--- Data extract Enclosed Below ---
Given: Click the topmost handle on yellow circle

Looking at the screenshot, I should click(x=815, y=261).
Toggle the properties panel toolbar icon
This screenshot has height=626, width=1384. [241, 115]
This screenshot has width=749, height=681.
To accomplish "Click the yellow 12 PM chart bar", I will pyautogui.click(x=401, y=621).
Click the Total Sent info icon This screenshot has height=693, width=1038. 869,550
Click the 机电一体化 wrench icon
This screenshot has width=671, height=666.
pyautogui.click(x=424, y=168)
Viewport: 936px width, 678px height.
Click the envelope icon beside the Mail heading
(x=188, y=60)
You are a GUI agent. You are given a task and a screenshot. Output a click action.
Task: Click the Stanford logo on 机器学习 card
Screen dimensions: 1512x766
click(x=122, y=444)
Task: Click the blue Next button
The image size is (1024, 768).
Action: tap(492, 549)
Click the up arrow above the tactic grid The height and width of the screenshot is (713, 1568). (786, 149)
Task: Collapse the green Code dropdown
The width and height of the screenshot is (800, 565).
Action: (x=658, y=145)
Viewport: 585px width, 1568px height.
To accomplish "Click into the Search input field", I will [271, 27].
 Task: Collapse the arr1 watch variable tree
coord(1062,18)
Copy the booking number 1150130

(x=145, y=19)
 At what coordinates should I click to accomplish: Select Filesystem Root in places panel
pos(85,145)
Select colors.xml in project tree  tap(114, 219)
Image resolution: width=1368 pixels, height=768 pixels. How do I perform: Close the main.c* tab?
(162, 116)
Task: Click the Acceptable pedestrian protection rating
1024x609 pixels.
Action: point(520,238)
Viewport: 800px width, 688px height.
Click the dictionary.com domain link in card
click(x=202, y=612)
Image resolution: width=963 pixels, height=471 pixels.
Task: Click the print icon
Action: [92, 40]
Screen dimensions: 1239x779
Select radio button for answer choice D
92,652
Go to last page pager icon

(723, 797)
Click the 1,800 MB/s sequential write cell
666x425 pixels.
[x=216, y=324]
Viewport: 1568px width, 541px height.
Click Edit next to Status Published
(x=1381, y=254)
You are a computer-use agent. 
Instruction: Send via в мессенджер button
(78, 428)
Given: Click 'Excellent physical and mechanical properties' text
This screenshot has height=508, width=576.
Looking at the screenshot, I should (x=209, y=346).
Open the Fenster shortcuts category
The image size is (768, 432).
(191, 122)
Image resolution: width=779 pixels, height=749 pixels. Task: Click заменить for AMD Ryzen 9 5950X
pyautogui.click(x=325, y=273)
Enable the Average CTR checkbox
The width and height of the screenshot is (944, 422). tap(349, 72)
--- End of Enclosed Data extract ---
**Task objective**:
The records above are to be returned exactly as they appear.

**Response to the exercise**:
Given: Click the topmost handle on yellow circle

Looking at the screenshot, I should click(x=815, y=261).
Toggle the properties panel toolbar icon
This screenshot has height=626, width=1384. [241, 115]
This screenshot has width=749, height=681.
To accomplish "Click the yellow 12 PM chart bar", I will pyautogui.click(x=401, y=621).
Click the Total Sent info icon This screenshot has height=693, width=1038. 869,550
Click the 机电一体化 wrench icon
This screenshot has width=671, height=666.
pyautogui.click(x=424, y=168)
Viewport: 936px width, 678px height.
Click the envelope icon beside the Mail heading
(x=188, y=60)
You are a GUI agent. You are given a task and a screenshot. Output a click action.
Task: Click the Stanford logo on 机器学习 card
Screen dimensions: 1512x766
click(x=122, y=444)
Task: Click the blue Next button
The image size is (1024, 768).
Action: tap(492, 549)
Click the up arrow above the tactic grid The height and width of the screenshot is (713, 1568). (786, 149)
Task: Collapse the green Code dropdown
The width and height of the screenshot is (800, 565).
Action: (x=658, y=145)
Viewport: 585px width, 1568px height.
To accomplish "Click into the Search input field", I will [271, 27].
 Task: Collapse the arr1 watch variable tree
coord(1062,18)
Copy the booking number 1150130

(x=145, y=19)
 At what coordinates should I click to accomplish: Select Filesystem Root in places panel
pos(85,145)
Select colors.xml in project tree  tap(114, 219)
Image resolution: width=1368 pixels, height=768 pixels. How do I perform: Close the main.c* tab?
(162, 116)
Task: Click the Acceptable pedestrian protection rating
1024x609 pixels.
Action: point(520,238)
Viewport: 800px width, 688px height.
Click the dictionary.com domain link in card
click(x=202, y=612)
Image resolution: width=963 pixels, height=471 pixels.
Task: Click the print icon
Action: [92, 40]
Screen dimensions: 1239x779
Select radio button for answer choice D
92,652
Go to last page pager icon

(723, 797)
Click the 1,800 MB/s sequential write cell
666x425 pixels.
[x=216, y=324]
Viewport: 1568px width, 541px height.
Click Edit next to Status Published
(x=1381, y=254)
You are a computer-use agent. 
Instruction: Send via в мессенджер button
(78, 428)
Given: Click 'Excellent physical and mechanical properties' text
This screenshot has height=508, width=576.
Looking at the screenshot, I should (x=209, y=346).
Open the Fenster shortcuts category
The image size is (768, 432).
(191, 122)
Image resolution: width=779 pixels, height=749 pixels. Task: Click заменить for AMD Ryzen 9 5950X
pyautogui.click(x=325, y=273)
Enable the Average CTR checkbox
The width and height of the screenshot is (944, 422). tap(349, 72)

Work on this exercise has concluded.